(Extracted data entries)
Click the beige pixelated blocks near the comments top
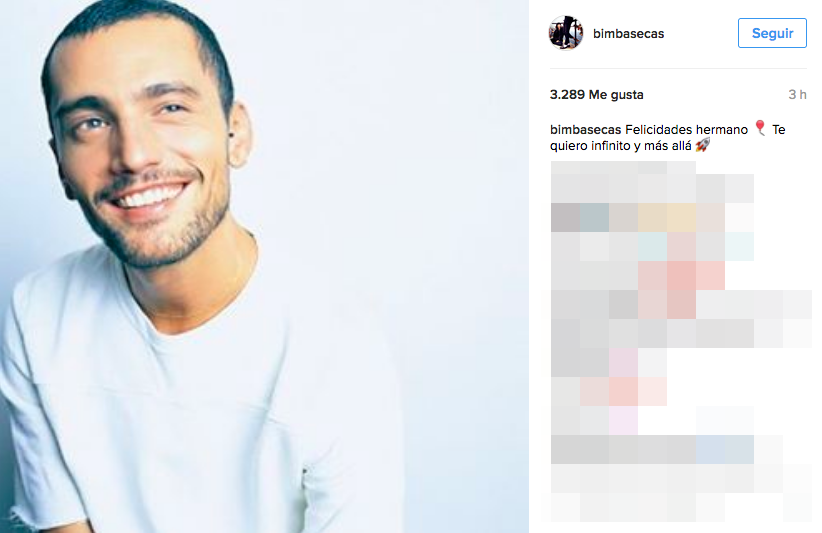822x533 pixels. [x=667, y=217]
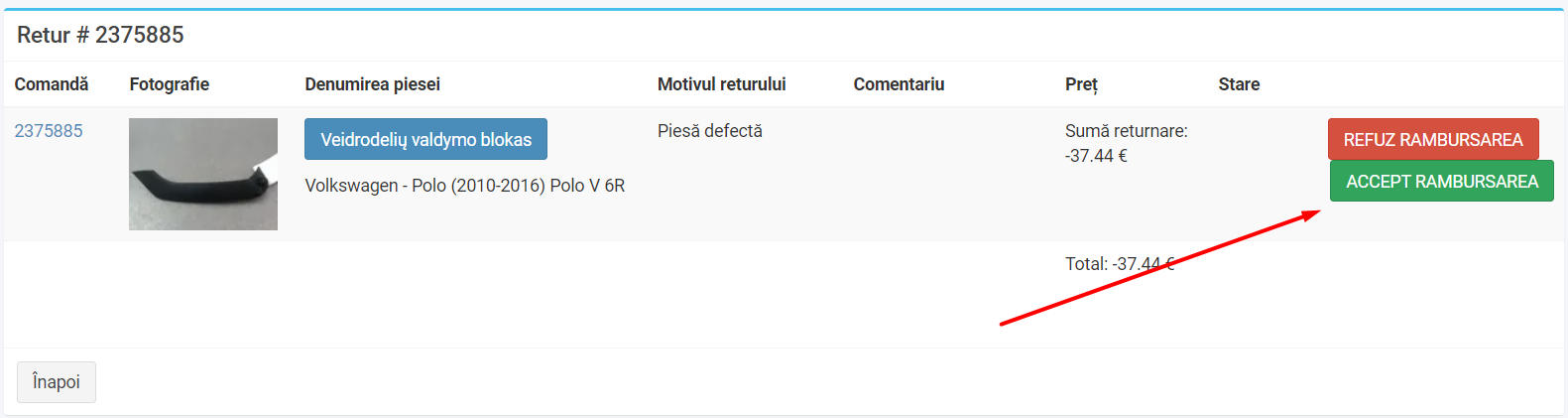Click the Total amount line
The height and width of the screenshot is (418, 1568).
pyautogui.click(x=1120, y=264)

**EXERCISE AIM**
Without the pictures, give all of the entries above again exactly.

**SOLUTION FOR THIS PROBLEM**
Click the beige pixelated blocks near the comments top
822x533 pixels. [x=667, y=217]
Click the Total amount line
The height and width of the screenshot is (418, 1568).
pyautogui.click(x=1120, y=264)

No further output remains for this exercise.